SwRI investigates cybersecurity weaknesses in transportation management systems

Southwest Research Institute (SwRI), in San Antonio, has been awarded a $750,000 (£573,000) contract from the Transportation Research Board to help state and local agencies address cyber-attack risks on current transportation systems and those posed by future connected vehicles. Cyber security firm, Praetorian will support 588 SwRI by conducting a security audit of traffic management systems and develop a web-based guide to help transportation agencies learn how to safeguard equipment.

SwRI’s assessment will include white hat hacking (penetration testing) to assess vulnerabilities and recommend mitigation strategies. These recommendations will also consider how agencies with limited resources can implement cybersecurity measures.
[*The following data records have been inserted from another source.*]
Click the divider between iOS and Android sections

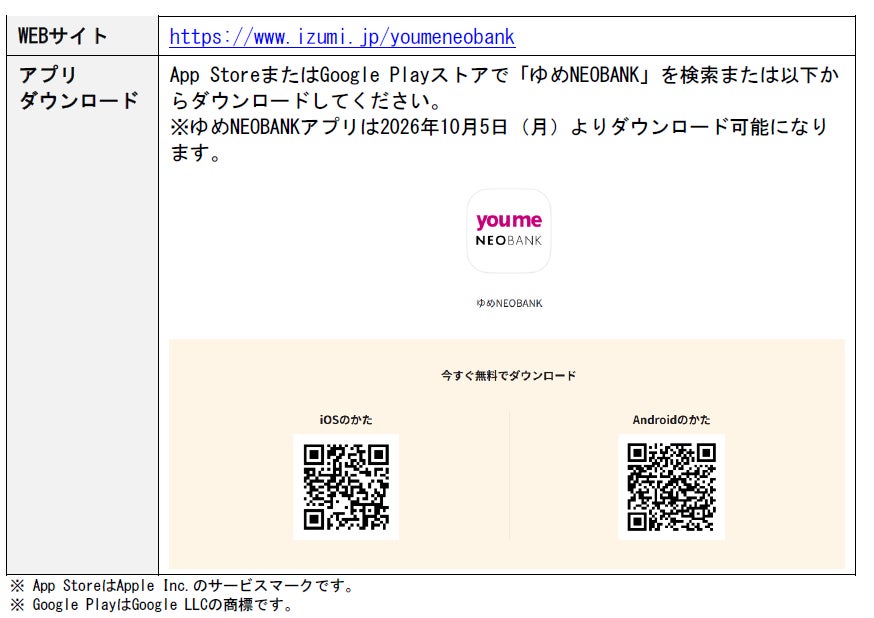pyautogui.click(x=509, y=475)
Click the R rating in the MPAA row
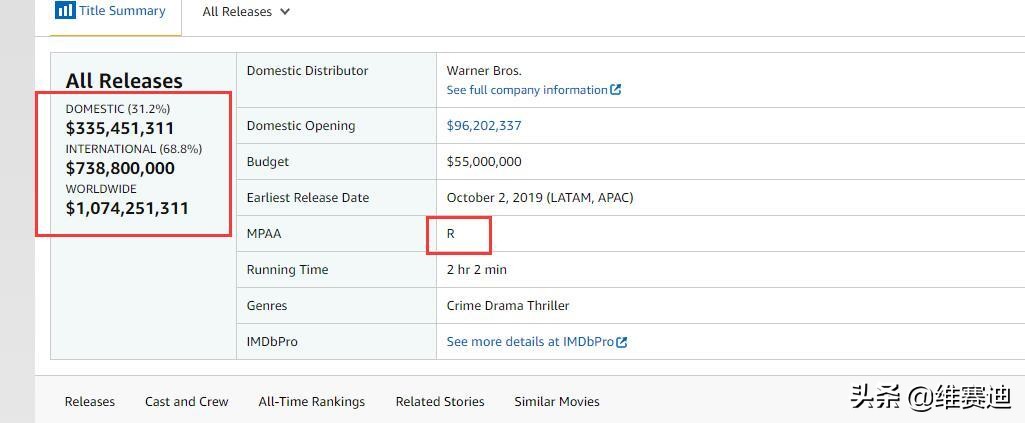The width and height of the screenshot is (1025, 423). [x=450, y=233]
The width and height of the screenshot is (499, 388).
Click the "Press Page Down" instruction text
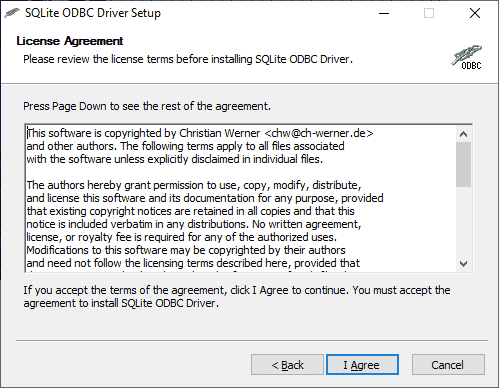click(x=147, y=106)
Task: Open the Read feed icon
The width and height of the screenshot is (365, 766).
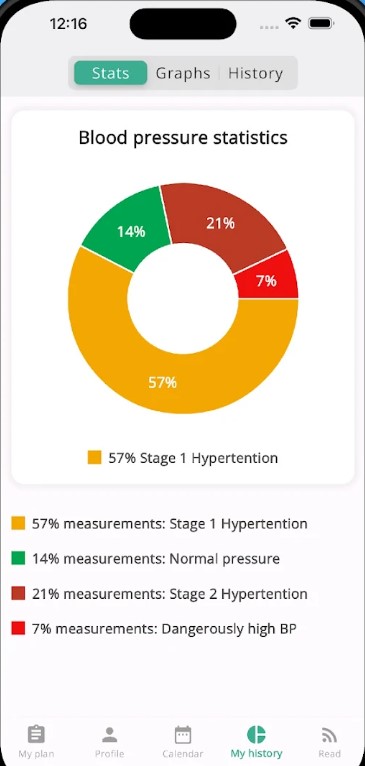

For future research, SwRI will evaluate potential access points where hackers could exploit connected vehicles. Government agencies and the automotive industry are preparing vehicles and transportation infrastructure to include more wireless networking to enable safer driving with vehicle-to-vehicle and vehicle-to-infrastructure communications.

Figures revealed from the institute show that more than 400,000 traffic signal systems across the United States have varying levels of network access and embedded security. System managers and government stakeholders may be unaware of cyber risks to controllers, dynamic message signs, road-weather information systems, and other devices that relay data.

Daniel Zajac, SwRI engineer and principal investigator, said: “The goal is to create security guidance for traffic management centres,”

IT and security personnel need to understand threats to their equipment, standards for managing passwords, and then move up to advanced network security.”